| EXERCISE AIM |
What do the lines from the top of the data through the line with "Click the blue" say? Quote them exactly and include both ends.

=== SUPPLIED DATA ===

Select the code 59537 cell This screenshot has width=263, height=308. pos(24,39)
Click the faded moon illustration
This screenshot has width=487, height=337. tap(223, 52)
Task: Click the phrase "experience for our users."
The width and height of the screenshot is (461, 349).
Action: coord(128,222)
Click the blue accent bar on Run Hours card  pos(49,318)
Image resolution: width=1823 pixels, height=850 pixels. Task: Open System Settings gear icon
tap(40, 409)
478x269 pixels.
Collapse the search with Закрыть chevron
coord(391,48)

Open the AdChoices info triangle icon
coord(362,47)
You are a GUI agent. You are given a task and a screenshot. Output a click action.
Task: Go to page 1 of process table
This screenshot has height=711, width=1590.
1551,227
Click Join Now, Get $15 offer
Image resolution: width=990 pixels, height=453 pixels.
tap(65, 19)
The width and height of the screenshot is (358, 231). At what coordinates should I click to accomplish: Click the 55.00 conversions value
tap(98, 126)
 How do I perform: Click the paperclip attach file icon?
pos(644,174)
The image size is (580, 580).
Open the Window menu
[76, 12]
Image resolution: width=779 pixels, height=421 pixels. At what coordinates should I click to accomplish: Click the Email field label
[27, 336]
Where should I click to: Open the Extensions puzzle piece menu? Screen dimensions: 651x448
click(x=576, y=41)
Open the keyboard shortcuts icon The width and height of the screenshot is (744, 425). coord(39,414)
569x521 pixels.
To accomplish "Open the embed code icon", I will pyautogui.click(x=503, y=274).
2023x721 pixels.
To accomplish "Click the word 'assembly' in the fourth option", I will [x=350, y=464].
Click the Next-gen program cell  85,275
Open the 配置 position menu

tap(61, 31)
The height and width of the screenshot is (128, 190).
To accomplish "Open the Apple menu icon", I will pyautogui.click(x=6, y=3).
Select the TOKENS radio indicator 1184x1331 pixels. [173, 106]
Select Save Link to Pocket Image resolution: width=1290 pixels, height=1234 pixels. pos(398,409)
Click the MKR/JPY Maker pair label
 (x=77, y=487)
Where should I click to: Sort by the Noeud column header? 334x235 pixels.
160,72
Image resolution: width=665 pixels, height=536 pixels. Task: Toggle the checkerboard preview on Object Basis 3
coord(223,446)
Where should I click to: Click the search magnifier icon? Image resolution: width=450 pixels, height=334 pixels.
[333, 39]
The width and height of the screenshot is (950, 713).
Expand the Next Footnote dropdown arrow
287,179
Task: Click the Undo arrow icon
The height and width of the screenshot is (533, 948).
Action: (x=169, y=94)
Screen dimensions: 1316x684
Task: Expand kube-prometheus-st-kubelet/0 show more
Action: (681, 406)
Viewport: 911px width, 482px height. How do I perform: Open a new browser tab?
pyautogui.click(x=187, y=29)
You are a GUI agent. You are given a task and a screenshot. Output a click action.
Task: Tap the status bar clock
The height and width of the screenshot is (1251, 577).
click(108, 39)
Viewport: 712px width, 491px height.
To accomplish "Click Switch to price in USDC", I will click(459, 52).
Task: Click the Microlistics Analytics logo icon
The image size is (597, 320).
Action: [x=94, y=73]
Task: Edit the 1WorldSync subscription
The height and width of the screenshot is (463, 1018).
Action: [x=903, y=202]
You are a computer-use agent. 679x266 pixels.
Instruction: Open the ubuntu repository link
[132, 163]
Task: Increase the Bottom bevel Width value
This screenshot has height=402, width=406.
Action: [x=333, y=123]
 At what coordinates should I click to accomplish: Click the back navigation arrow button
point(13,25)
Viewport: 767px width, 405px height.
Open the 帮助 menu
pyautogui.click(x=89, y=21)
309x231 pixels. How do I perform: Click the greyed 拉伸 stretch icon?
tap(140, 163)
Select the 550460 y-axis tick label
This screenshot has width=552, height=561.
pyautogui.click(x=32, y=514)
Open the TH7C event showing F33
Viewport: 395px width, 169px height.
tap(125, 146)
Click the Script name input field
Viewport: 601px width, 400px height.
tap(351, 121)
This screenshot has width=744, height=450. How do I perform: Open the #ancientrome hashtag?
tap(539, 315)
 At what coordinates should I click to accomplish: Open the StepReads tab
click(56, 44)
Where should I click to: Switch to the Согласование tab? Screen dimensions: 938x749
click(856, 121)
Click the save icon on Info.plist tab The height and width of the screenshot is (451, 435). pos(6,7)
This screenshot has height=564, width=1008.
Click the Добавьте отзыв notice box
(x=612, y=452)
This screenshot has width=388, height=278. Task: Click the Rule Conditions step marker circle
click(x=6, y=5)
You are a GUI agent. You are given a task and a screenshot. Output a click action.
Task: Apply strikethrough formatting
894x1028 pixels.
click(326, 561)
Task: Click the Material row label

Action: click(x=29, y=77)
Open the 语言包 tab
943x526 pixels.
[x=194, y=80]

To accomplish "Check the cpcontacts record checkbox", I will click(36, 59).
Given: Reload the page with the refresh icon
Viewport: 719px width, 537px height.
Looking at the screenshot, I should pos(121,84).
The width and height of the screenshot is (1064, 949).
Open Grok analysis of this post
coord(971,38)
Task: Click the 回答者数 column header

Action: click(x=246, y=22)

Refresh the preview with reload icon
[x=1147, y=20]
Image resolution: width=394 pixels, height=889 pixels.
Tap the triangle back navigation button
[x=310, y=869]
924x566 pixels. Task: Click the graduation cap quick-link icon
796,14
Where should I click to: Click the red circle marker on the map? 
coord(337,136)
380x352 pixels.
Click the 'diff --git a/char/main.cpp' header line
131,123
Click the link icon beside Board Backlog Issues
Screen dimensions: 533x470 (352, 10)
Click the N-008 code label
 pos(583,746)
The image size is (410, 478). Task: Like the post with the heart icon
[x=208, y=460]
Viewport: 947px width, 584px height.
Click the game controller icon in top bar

===

| EXERCISE OUTPUT |
Select the code 59537 cell This screenshot has width=263, height=308. pos(24,39)
Click the faded moon illustration
This screenshot has width=487, height=337. tap(223, 52)
Task: Click the phrase "experience for our users."
The width and height of the screenshot is (461, 349).
Action: coord(128,222)
Click the blue accent bar on Run Hours card  pos(49,318)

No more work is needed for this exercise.